* **Exercise directions**:
I'd like the entries repeated exactly, without their pictures.

(Dataset entries)

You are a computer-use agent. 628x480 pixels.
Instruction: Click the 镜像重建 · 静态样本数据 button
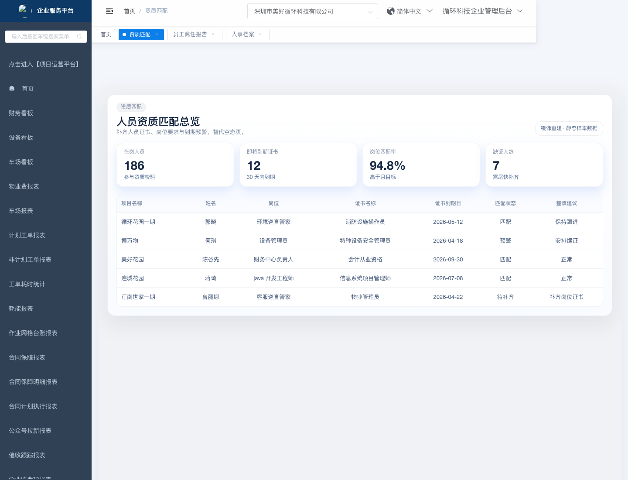569,128
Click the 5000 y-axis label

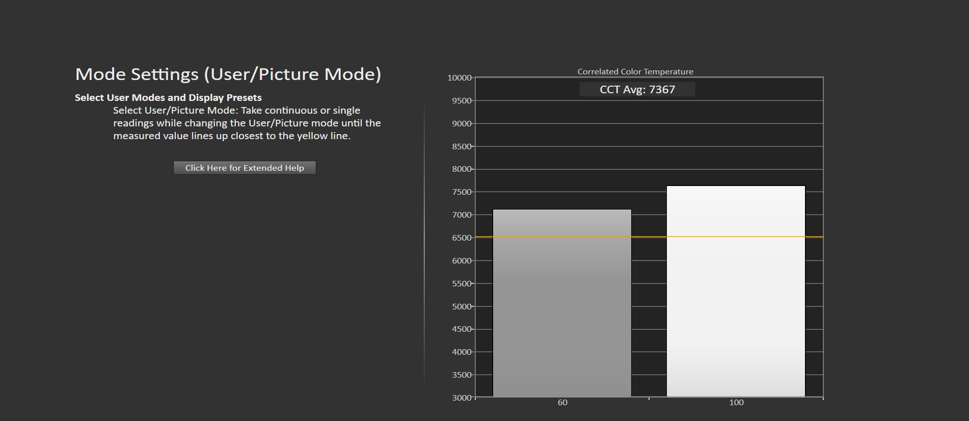coord(462,307)
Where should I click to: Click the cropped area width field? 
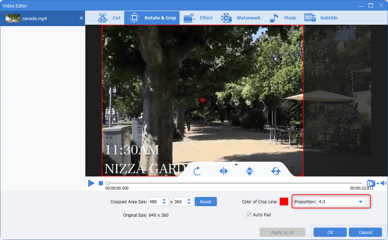pyautogui.click(x=154, y=202)
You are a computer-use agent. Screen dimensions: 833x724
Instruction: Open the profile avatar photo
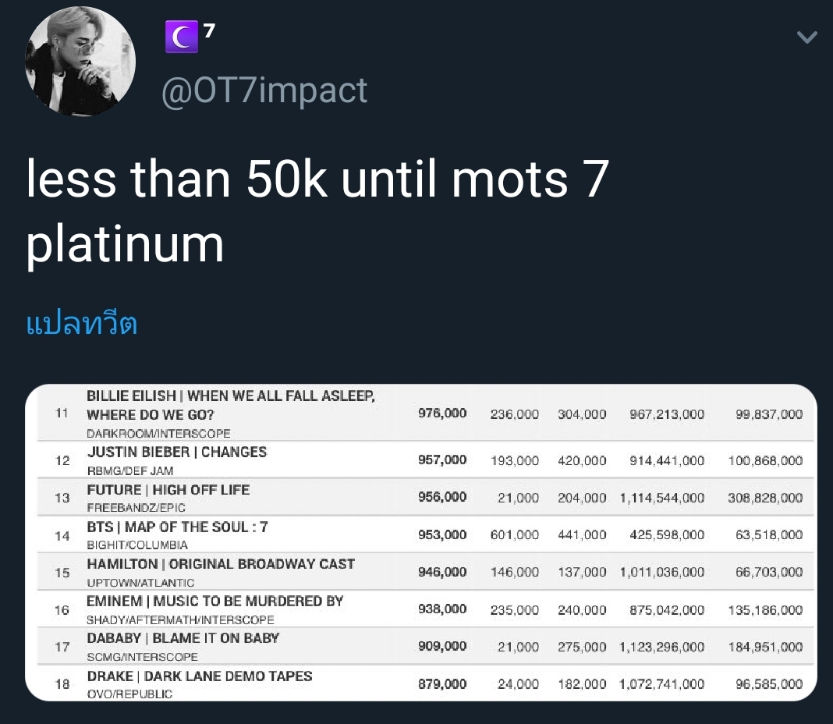80,61
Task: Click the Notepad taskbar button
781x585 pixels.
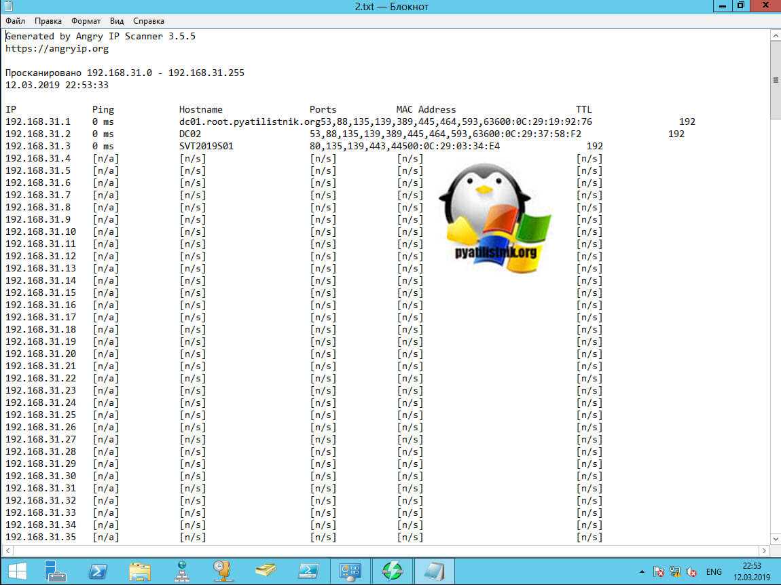Action: 432,570

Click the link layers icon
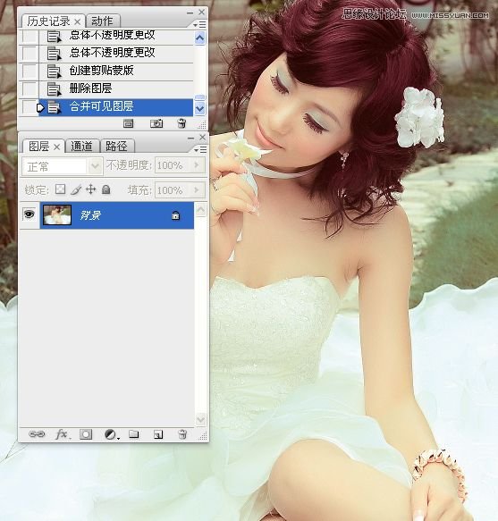coord(37,434)
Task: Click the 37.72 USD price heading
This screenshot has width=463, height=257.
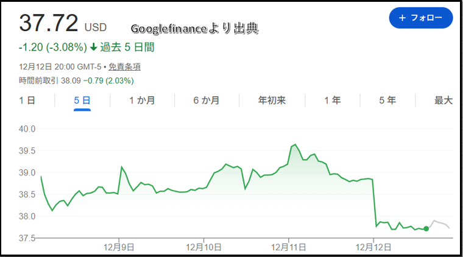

* **Answer to this problem**:
You are a computer-use agent. 628x480 pixels.
Instruction: Click the 镜像重建 · 静态样本数据 button
569,128
Click the 5000 y-axis label

coord(462,307)
Where should I click to: Click the cropped area width field? 
pyautogui.click(x=154, y=202)
You are a computer-use agent. Screen dimensions: 833x724
Instruction: Open the profile avatar photo
80,61
Task: Click the Notepad taskbar button
781x585 pixels.
Action: 432,570

Click the link layers icon
coord(37,434)
Task: Click the 37.72 USD price heading
This screenshot has width=463, height=257.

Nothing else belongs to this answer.